Giorgio Corbelli, who comes close to the definition of serial owner having already bought and sold three Serie A basketball clubs, had bought Napoli a few years back and felt it necessary to make it clear Ferlaino had no part in the new set-up, but lack of progress and growing indifference convinced him two years ago it was time to accept a bid from a shareholder, hotel magnate Salvatore Naldi. Naldi has so far been unable to shake Napoli out of their torpor and his time at the helm has been marred by fan violence and the hiring and sacking of four coaches with no apparent progress in sight on the field. After saving the club but acknowledging he can’t carry on alone, Naldi has asked for help, but no one seems interested once they hear about the debts of tens of millions of euros: last summer, Napoli were one of the clubs whose membership of Serie B was temporarily suspended when it emerged they had produced suspect financial guarantees.

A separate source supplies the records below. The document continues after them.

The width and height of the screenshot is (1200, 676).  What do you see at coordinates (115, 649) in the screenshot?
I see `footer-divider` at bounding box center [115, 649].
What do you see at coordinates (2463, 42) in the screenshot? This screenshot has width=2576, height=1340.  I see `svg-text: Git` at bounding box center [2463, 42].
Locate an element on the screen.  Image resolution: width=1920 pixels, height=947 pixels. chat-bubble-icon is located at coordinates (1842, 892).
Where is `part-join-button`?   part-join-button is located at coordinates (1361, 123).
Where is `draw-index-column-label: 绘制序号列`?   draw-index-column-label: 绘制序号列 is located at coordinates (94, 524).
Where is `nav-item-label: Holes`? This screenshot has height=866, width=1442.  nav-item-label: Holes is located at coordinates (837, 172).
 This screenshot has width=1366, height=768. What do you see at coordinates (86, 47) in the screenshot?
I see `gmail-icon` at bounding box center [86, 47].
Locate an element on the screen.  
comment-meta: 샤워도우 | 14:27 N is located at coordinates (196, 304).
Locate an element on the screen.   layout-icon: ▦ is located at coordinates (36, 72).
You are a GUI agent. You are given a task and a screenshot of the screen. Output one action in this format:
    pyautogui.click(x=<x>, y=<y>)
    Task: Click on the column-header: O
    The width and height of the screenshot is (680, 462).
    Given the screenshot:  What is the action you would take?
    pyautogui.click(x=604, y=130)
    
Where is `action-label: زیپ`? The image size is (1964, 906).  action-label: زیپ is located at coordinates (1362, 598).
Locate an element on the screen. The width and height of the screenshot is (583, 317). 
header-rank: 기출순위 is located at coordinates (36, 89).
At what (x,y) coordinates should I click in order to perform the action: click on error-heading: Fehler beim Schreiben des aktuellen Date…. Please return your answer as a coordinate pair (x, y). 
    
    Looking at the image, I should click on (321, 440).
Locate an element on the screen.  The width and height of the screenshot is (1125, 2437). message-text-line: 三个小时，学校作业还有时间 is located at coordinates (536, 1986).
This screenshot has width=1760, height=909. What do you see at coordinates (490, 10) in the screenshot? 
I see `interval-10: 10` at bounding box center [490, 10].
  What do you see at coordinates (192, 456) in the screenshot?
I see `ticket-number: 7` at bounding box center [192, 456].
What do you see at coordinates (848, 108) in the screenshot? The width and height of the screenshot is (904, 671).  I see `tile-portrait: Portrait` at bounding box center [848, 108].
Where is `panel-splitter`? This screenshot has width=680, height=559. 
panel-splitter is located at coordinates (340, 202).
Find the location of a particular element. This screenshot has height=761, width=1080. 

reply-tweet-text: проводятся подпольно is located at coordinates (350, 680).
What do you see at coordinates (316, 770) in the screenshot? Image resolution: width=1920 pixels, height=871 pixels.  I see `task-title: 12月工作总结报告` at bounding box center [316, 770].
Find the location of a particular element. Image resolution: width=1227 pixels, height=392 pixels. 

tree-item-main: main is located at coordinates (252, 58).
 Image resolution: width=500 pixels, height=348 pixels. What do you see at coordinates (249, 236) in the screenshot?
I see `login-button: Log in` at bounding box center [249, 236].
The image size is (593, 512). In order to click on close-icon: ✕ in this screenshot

So many names have been mentioned as possible partners – among them US hotel giants Marriott, who would like to have a say in what the club does with the proposed long-term lease of the San Paolo – that it is easy to understand why frustrated fans have turned to other leisure activities on Sundays. One could involve taking a stroll near the street named Decumano Inferiore. Next to a cafe sits a small shrine to Maradona, complete with a couple of photos, a relic of the Great Man – a hair taken from his conspicuous mane of the late Eighties – and a monstrance, a cup used in Catholic churches to show the blood of Christ for communion, full of “Neapolitan tears”. Indeed.